(Interface element records)

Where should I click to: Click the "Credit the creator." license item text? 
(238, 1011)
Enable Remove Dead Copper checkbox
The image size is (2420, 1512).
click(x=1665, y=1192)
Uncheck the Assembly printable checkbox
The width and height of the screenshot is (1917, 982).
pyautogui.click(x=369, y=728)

SET TASK
Reproduce all of these items, swapping "Enable" for "Turn on" and changing nothing else.

RESPONSE TO THE TASK
Where should I click to: Click the "Credit the creator." license item text? 
(238, 1011)
Turn on Remove Dead Copper checkbox
The image size is (2420, 1512).
click(x=1665, y=1192)
Uncheck the Assembly printable checkbox
The width and height of the screenshot is (1917, 982).
pyautogui.click(x=369, y=728)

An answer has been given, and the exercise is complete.